06/29/2026 | Press release | Distributed by Public on 06/29/2026 14:35
Item 1.01. Entry into a Material Definitive Agreement.
On June 29, 2026, GCI, LLC ("GCI"), a wholly-owned subsidiary of Liberty Capital Corporation, a Nevada corporation ("Liberty Capital"), entered into an Amendment No. 1 to Ninth Amended and Restated Credit Agreement (the "Amendment Agreement") by and among GCI, the subsidiary guarantors party thereto, the incremental lenders party thereto, Credit Agricole Corporate and Investment Bank, as administrative agent, and the other parties thereto, which amended GCI's Ninth Amended and Restated Credit Agreement, dated as of March 25, 2025 (as amended by the Amendment Agreement, the "Credit Agreement"), by and among GCI, the subsidiary guarantors party thereto, the lenders party thereto, Credit Agricole Corporate and Investment Bank, as administrative agent, and the other parties thereto, to add (x) subject to the occurrence (or concurrent consummation) of the acquisition of Q Gateway Intermediate Holdings, LLC (the "Quintillion Acquisition") by GCI Holdings, LLC, a Delaware limited liability company ("GCI Holdings") and a wholly owned subsidiary of Liberty Capital, (1) a delayed draw incremental senior secured term A loan facility in an initial aggregate principal amount of $155 million (the "Term A-1 Loan") that matures on the earlier of December 15, 2031 and the fifth anniversary of its funding date and (2) an incremental revolving facility in an initial aggregate principal amount of $25 million (the "New L/C Facility") for letters of credit that matures on March 25, 2030 (or, to the extent GCI's Senior Notes due 2028 (the "Senior Notes") remain outstanding, the date that is 91 days prior to the maturity date of the Senior Notes or the date that is 91 days prior to the maturity date of any indebtedness with a maturity date that is 91 days prior to March 25, 2030 that is used to refinance any of the Senior Notes) and (y) an incremental senior secured term A loan facility in an initial aggregate principal amount of $300 million (the "Term A-2 Loan", together with the Term A-1 Loan, the "Incremental Term A Loans") that matures on June 29, 2031.

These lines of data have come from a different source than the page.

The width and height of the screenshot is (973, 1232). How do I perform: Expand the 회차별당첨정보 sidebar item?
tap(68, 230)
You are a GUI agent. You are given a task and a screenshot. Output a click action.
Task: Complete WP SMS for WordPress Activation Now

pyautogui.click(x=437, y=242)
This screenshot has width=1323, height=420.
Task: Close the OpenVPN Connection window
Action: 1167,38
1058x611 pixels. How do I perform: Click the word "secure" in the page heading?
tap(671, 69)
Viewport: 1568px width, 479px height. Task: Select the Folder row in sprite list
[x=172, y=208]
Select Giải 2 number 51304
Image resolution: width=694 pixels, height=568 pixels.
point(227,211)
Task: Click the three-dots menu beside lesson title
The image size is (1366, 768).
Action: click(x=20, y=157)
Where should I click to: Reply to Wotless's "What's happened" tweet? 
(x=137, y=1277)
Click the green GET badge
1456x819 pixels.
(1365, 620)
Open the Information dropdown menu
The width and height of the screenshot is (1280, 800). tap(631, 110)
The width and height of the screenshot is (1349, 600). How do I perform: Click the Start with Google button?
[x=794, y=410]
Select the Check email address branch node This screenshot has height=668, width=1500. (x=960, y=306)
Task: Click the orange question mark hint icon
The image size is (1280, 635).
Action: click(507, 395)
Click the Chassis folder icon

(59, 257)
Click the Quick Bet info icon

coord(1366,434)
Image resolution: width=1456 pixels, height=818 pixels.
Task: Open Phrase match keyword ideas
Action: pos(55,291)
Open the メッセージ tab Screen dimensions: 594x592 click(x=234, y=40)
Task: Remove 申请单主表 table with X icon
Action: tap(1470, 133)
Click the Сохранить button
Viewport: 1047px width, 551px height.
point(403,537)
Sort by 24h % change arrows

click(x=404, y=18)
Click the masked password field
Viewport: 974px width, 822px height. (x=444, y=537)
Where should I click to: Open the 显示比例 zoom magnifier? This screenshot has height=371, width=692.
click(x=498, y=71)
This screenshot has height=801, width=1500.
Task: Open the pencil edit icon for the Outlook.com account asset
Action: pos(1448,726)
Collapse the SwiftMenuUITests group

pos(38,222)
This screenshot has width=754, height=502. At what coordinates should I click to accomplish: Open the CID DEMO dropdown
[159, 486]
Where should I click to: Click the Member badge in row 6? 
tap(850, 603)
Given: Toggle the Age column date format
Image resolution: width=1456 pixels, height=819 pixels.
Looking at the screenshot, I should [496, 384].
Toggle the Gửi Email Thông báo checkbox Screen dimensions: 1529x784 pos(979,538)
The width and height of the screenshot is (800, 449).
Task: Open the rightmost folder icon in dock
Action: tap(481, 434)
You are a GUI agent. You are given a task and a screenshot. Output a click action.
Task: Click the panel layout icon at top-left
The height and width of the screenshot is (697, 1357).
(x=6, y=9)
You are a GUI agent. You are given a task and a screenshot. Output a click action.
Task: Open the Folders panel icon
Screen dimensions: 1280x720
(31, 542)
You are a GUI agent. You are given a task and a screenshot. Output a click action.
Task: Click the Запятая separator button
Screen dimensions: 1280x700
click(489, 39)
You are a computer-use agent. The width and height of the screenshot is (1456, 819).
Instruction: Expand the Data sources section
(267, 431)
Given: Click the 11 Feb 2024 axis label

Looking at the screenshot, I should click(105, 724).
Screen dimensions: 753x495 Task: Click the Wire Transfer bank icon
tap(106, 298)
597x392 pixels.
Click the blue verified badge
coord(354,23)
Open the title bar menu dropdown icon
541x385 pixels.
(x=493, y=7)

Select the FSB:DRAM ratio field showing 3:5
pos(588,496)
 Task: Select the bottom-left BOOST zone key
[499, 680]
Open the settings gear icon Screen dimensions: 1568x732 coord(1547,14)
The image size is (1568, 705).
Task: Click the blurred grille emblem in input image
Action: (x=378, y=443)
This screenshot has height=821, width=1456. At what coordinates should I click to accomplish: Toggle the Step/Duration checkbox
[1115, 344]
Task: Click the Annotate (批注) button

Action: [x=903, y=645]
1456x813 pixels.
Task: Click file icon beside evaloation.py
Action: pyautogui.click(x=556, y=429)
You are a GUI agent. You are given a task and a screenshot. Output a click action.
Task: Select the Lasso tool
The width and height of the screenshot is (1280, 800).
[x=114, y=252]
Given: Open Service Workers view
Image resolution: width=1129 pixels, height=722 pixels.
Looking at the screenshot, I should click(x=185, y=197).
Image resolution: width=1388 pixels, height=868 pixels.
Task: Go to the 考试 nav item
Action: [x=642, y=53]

Incremental Term A Loan borrowings that are alternate base rate loans bear interest at a per annum rate equal to the alternate base rate plus a margin that varies between 1.00% and 1.75% depending on GCI's total leverage ratio. Incremental Term A Loan borrowings that are SOFR loans bear interest at a per annum rate equal to the applicable SOFR plus a margin that varies between 2.00% and 2.75% depending on GCI's total leverage ratio. Principal payments are due quarterly on the Term A-2 Loan equal to 0.25% of the original principal amount, which may step up to 1.25% of the original principal amount of the Term A-2 Loan depending on GCI's secured leverage ratio. Principal payments on the Term A-1 Loan are not required during the first eight full fiscal quarters following the funding date thereof, and thereafter are payable in equal quarterly installments in an amount per annum equal to (x) 2.50% of the original principal amount of the Term A-1 Loan for the next eight full fiscal quarters and (y) 5.0% of the original principal amount of the Term A-1 Loan for each full fiscal quarter thereafter.
The revolving credit facility borrowings under the New L/C Facility that are alternate base rate loans bear interest at a per annum rate equal to the alternate base rate plus a margin that varies between 0.50% and 1.25% depending on GCI's total leverage ratio. The revolving credit facility borrowings under the New L/C Facility that are SOFR loans bear interest at a per annum rate equal to the applicable SOFR plus a margin that varies between 1.50% and 2.25% depending on GCI's total leverage ratio.
The proceeds of the Incremental Term Loans and the New L/C Facility may be used for any purpose permitted by the terms of the Credit Agreement. The proceeds of the Term A-1 Loan are intended to be used to fund a portion of the purchase price (including related fees and expenses) related to the Quintillion Acquisition or repay or retire indebtedness incurred in connection with the Quintillion Acquisition. The New L/C Facility is intended to be used to issue letters of credit, including for the replacement of existing letters of credit made in connection with the Quintillion Acquisition. The proceeds of the Term A-2 Loan, net of certain fees and expenses, will be used for general corporate purposes, including, but not limited to, the retirement of existing indebtedness of GCI.
Each loan may be prepaid at any time and from time to time without penalty other than customary breakage costs. The terms of the Credit Agreement include customary representations and warranties, customary affirmative and negative covenants and customary events of default. At any time after the occurrence of an event of default under the Credit Agreement, the lenders may, among other options, declare any amounts outstanding under the Credit Agreement immediately due and payable and terminate any commitment to make further loans under the Credit Agreement.
The obligations under the Credit Agreement are secured by a security interest on substantially all of the assets of GCI and the subsidiary guarantors, as defined in the Credit Agreement, and on the equity interests of GCI Holdings.